As I analyzed the situation at the time, Quayle was doomed — no matter his politics — because he was fighting a fictional character. More than one paper cited Who Framed Roger Rabbit? as the closest cultural reference to Quayle’s willing self-immersion into a fictional world. He even sent a stuffed animal to Murphy Brown’s fictional baby, as if to apologize. The producers thanked him and said they would be sending it to a homeless shelter “for a real child to enjoy.”
Fictional television became the safe haven for progressive ideals. During the disastrous George W. Bush era, The West Wing provided progressive elites — and even intellectual conservatives — with the sustained fantasy of a thoughtful, college-educated administration that stayed up at all hours of the night to wrestle with the moral complexities of geopolitics.
While progressives were busy building fantasy republics for their ideals to be realized on fictional television, the other culture industry was colonizing reality TV. Cops showed the way people in the depressed red states really lived, in stark contrast to the manicured sets and comforting of the Huxtables. The long-running reality show established the genre’s conventions, funded the Fox empire, and helped promote the idea of African-Americans as perps deserving of restraint by valorous police.
American Idol successfully replaced the countercultural aspirations of rock and roll with the commercial compromises of pop — and reduced our definition of “democracy” to a consumer choice made from a smartphone. Survivor sold America on the libertarian ethos of winner takes all, by any means necessary. And, of course, The Apprentice positioned a ruthless New York real estate developer and money launderer as a business executive worthy of a cutthroat competition — even between former celebrities — to earn his respect.
Reality TV galvanized audiences who didn’t see themselves in Hollywood.

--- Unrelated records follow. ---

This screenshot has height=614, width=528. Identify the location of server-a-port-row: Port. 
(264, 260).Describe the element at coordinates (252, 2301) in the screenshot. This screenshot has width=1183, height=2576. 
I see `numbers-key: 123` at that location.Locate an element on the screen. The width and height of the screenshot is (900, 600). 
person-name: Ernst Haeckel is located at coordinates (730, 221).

Staged and contrived as it may have been, reality TV offered a glimpse of something like reality. In stark video and low-budget lighting, it showed us people, places, and perspectives once considered too raw for Hollywood: crack addicts, pregnant teens, and wannabe musical sellouts. Without pretense or shame, everyone is in it for themselves: gunning for fame, money, sex, or just the win.
This was a different set of ideologies, as perfectly matched to its genre as Enlightenment values were to traditional narrative. Except that Jersey Shore did a whole lot more for the deplorables than HBO’s Newsroom or Homeland was doing for the progressives.

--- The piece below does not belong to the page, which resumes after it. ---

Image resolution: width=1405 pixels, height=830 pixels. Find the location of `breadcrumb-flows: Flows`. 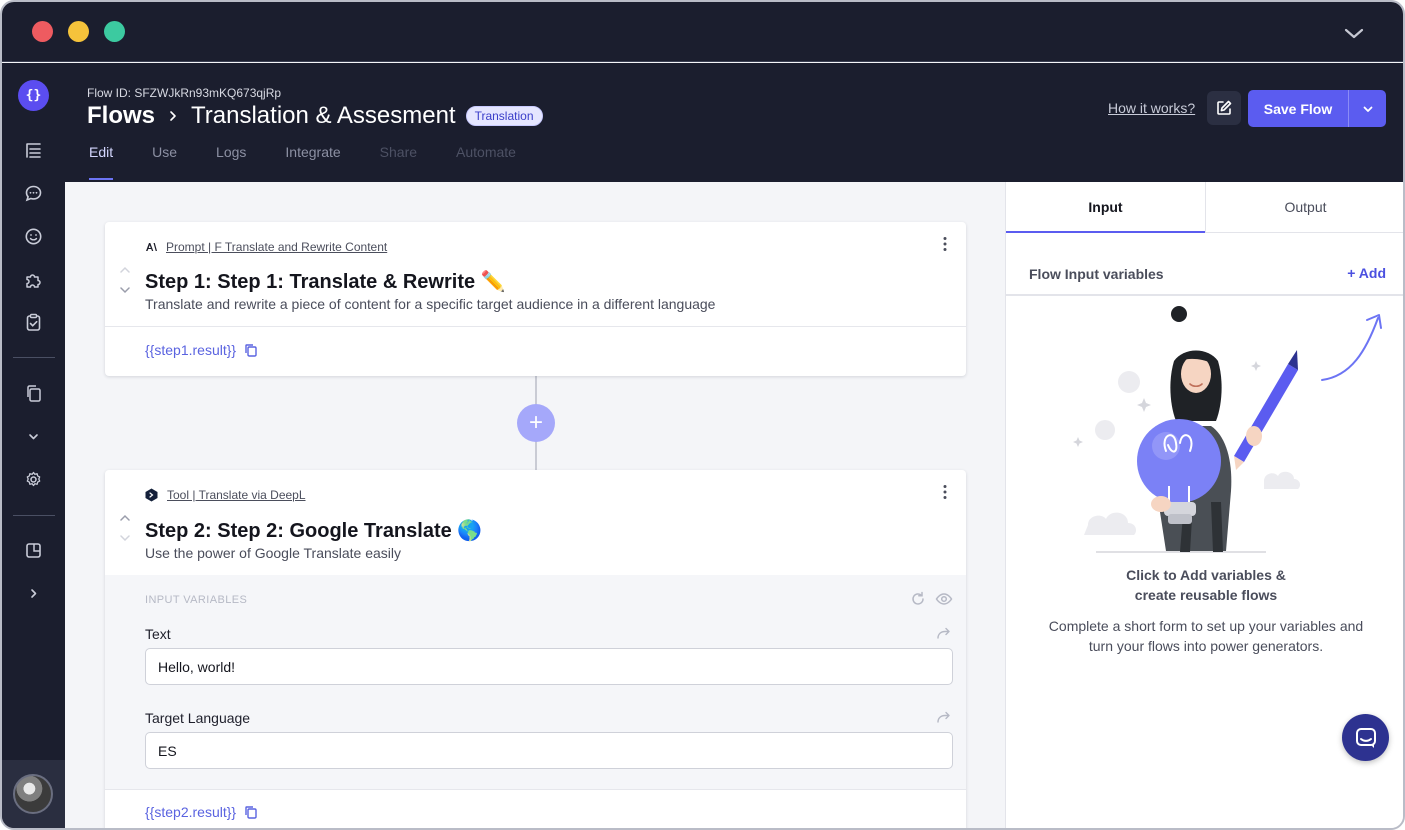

Reality shows galvanized audiences who didn’t see themselves in Hollywood’s high-minded passion plays and didn’t hear themselves in the erudite banter of intellectuals. The stories on the real news were too complicated and unsolvable. Scripted reality, with it’s satisfying sensationalist simplicity, gives viewers the chance to experience not their aspirations but their rage. As culture raced to the bottom, so too did our politics and government. Scripted reality merely whetted our appetite for the fake news soon to follow.
The picture of reality envisioned by progressive idealists may work better in narrative fiction than it does in the messy real world. But if we insist on getting our “fix” of social justice, economic equality, and complete sentences from television characters, we may have to content ourselves with fictional victories as well.
Now, as if on cue, Murphy Brown is back after 27 years, attacking Donald Trump from her fictional soapbox. And he’s tweeting insults back at her — but only on the show, as imagined by its writing staff. The real president has not tweeted about Murphy Brown, however much the show’s producers likely wish he would.
Progressive values may be the rule for Hollywood fiction, but it’s reality TV that’s ruling the world. The ballot box, not the cable box, is the place to change that.